Un régime d'invitation

La lecture évangélique que nous venons d'entendre nous rappelle que nous sommes, comme chrétiens, non pas dans un régime d'obligation, mais dans un régime de l'invitation : Deux régimes fort différents l'un de l'autre. Le régime de l'obligation est marqué au coin de la menace : " Tu dois faire ceci et non pas cela ". Le régime d'invitation est au contraire celui de la gratuité et de la générosité :

" Allez donc aux croisées des chemins : tous ceux que vous rencontrerez, invitez-les au repas de noces ".

Le régime de l'obligation est rarement festif, alors que le régime de l'invitation est de nature à créer de la joie et un comportement approprié. Qui ne se sent pas invité par Dieu joyeusement ne connaît pas le vrai Dieu dont on s'émerveille. Il y a un autre aspect de la lecture évangélique de ce dimanche dont il importe de tenir compte. Il n'est pas toujours facile de vraiment accepter l'invitation et d'y répondre comme il convient. L'invitation reçue n'a rien d'un effet magique, elle appelle de notre part un choix, une réponse, un engagement dans une tenue de fête. Autrement, nous nous expulsons nous-mêmes de la noce, en nous refusant de choisir et de re-choisir ce qui pouvait nous faire sortir de nos peurs, de nos angoisses, de nos échappatoires, de nos occupations trop fébriles. Persévérer dans une réponse au quotidien à un appel requiert un renouvellement intérieur, une constance, une liberté de bien choisir. Rester joyeusement branché, c'est un défi qu'on ne peut relever dans l'isolement en nous coupant de la fête mobilisatrice. Puissions-nous alors entendre l'invitation à marcher le chemin de la connivence et de la concertation. Un chemin que nous sommes invités à rechoisir comme chemin de vie, de communion et de fête. Plus précisément, le régime chrétien nous invite à un bonheur, une joie, une résilience qui tient compte de la réalité. Il ne s'agit pas d'euphorie, d'illusion, ou de bonheur artificiel, presque obligatoire. Le bonheur que nous propose l'Évangile ne consiste pas à quitter le réel, mais à l'habiter avec le dynamisme de l'espérance, quoiqu'il advienne.

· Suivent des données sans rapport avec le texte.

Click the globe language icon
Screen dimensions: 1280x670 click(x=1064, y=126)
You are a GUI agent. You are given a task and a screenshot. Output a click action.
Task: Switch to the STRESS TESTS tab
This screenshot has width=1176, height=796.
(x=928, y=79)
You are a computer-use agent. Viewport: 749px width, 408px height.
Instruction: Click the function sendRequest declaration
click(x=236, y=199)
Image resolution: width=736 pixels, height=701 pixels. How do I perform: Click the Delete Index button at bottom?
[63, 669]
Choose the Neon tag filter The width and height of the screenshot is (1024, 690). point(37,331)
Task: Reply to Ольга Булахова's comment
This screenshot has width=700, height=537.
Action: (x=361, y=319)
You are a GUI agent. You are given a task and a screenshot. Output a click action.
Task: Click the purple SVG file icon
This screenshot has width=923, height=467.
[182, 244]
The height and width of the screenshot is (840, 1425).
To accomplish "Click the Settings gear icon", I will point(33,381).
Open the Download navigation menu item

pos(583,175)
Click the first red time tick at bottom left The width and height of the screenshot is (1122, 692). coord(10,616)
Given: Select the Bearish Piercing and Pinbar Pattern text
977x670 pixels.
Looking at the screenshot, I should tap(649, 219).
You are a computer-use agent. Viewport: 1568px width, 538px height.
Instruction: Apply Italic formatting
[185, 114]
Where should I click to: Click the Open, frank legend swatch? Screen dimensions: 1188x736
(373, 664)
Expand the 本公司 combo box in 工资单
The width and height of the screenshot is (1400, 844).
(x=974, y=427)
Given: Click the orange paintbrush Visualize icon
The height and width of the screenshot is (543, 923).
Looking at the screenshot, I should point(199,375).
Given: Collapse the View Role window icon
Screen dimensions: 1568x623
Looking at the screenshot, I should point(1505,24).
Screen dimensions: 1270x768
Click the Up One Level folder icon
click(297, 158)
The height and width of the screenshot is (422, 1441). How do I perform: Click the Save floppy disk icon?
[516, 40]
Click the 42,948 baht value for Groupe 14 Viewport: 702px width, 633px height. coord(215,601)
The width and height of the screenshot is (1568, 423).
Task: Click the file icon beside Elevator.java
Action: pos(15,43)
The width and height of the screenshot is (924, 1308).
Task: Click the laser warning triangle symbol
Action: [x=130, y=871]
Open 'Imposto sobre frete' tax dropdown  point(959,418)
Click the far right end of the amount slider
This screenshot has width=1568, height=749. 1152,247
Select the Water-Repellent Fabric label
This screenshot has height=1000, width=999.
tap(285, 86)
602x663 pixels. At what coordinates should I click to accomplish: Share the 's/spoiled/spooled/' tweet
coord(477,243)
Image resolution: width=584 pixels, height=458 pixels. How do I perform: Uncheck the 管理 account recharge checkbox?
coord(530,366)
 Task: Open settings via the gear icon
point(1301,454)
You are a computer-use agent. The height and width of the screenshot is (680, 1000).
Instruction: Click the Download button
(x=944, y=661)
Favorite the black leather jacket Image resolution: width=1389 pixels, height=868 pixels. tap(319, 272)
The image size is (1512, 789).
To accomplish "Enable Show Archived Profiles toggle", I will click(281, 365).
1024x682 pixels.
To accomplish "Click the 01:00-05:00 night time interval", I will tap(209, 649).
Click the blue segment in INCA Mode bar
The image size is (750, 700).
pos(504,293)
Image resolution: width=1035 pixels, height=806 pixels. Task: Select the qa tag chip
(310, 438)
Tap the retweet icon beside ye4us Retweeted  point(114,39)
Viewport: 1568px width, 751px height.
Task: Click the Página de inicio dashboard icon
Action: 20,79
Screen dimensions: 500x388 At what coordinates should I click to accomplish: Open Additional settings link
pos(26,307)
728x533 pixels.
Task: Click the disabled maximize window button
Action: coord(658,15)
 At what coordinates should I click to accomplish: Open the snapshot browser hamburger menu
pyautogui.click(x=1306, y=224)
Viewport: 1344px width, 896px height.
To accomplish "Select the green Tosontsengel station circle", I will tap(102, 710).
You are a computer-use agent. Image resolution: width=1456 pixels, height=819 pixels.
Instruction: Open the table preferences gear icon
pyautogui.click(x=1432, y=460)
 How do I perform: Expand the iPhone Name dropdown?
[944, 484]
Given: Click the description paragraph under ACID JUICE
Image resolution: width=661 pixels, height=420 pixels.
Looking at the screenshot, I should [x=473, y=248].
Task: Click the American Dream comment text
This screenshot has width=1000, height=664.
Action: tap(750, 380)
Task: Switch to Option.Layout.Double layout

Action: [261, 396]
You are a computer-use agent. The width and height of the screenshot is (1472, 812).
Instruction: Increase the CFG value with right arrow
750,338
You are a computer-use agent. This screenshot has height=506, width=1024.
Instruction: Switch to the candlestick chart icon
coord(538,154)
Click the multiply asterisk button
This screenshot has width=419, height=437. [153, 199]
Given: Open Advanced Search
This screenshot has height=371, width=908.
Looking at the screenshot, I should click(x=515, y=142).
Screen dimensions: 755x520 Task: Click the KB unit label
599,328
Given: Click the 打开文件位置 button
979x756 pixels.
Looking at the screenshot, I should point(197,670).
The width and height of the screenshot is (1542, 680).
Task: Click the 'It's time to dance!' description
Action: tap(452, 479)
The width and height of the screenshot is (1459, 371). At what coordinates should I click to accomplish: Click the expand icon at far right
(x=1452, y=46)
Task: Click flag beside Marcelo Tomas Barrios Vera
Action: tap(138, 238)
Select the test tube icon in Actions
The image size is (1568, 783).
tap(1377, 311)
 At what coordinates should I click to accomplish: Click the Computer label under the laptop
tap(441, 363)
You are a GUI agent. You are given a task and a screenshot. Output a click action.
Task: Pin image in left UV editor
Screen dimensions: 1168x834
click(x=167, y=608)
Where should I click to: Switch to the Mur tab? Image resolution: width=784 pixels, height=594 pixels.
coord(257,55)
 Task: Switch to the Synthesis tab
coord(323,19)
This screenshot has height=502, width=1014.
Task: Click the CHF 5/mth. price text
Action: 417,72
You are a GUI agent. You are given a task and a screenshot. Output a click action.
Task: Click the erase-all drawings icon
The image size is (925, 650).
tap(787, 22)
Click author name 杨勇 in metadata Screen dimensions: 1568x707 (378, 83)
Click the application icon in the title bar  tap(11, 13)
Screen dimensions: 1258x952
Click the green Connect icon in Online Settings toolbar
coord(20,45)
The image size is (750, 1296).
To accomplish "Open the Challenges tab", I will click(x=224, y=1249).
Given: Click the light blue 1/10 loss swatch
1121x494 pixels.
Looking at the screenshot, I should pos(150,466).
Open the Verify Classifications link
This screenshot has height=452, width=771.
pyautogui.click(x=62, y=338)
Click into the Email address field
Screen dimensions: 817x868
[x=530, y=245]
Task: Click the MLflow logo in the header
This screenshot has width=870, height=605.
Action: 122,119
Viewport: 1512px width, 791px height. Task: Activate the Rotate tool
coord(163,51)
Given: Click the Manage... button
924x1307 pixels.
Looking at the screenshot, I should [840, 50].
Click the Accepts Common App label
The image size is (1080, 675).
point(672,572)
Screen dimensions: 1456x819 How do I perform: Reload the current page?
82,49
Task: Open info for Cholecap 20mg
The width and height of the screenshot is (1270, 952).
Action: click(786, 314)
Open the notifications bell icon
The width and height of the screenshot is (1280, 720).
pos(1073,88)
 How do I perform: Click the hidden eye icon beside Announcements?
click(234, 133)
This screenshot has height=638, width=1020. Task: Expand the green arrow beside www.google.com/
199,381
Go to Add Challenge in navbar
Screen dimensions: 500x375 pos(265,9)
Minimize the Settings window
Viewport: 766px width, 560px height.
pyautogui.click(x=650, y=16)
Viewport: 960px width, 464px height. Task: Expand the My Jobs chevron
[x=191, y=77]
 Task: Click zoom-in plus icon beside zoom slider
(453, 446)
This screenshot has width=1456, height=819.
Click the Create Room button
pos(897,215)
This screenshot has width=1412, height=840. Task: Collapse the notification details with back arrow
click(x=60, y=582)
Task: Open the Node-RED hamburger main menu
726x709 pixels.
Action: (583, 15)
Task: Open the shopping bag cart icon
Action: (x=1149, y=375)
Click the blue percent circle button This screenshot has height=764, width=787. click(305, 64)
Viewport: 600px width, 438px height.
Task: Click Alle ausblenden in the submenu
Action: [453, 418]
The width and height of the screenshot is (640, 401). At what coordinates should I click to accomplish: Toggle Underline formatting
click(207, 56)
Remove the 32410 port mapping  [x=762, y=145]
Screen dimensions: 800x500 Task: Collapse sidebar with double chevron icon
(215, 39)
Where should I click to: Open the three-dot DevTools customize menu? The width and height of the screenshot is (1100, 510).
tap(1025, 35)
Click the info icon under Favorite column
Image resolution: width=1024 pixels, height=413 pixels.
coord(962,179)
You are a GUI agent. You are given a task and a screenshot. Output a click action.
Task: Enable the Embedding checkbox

C'est dans ce sillage que l'Eucharistie nous est proposée, que nous y sommes invités. La célébration de l'Eucharistie est un geste poétique i.e. un mouvement contemplatif, un espace d'émerveillement et à la fois, un aspect révolutionnaire, un engagement dans une lutte pour que justice, tendresse, concertation y retrouvent leur souffle. Tel peut être évoqué ce moment de fête, tel peut être le vêtement de noce. Une attitude dont Jésus lui-même nous a laissé l'esquisse par ces mots : vous ferez ceci en mémoire de moi. " Vous ferez ", notons bien. Jésus ne nous dit pas de l'adorer, mais d'agir à la manière qu'il a illustrée. Comme le répète une théologienne de notre milieu : Jésus nous a invités à agir, à nous impliquer et nous nous sommes mis à l'adorer. Ce n'est pas défendu, bien sûr. Mais ce peut être un piège. Comme un prêtre inspirant et libérateur l'a écrit :

" Nous ne pouvons pas savoir ce que Jésus a réalisé au soir de la Cène, nous ne pouvons pas davantage définir ce que nous accomplissons en reprenant son geste, mais nous ne doutons pas que notre espérance est de rejoindre l'intensité qui fut la sienne en cet instant. S'il est bien un geste symbolique qui me donne confiance en cette élévation de l'être, alors que rien dans ma vie ne me permet de le revendiquer, c'est bien la célébration de l'Eucharistie. En cet instant nous sommes convoqués à la présence  ".

Telle est la fête. Telle est la poésie. Telle est cette eucharistie qui nous rassemble dans une gratuité, dans un vêtement de fête. Telle est l'attitude qui n'est pas toujours évidente et plutôt voilée. Que l'évocation de Jésus, que la réponse à l'invitation réveille en nous le désir d'accomplir notre vie en espérant que l'intensité qui fut la sienne ne nous est pas fermée. Et le reste  suivra.